REQUIREMENTS » Reproduce all of the following material verbatim, keeping every line unchanged.

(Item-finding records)

========================================

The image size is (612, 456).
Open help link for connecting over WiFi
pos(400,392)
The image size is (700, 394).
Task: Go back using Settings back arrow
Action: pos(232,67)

========================================

TASK OUTPUT »
The image size is (612, 456).
Open help link for connecting over WiFi
pos(400,392)
The image size is (700, 394).
Task: Go back using Settings back arrow
Action: pos(232,67)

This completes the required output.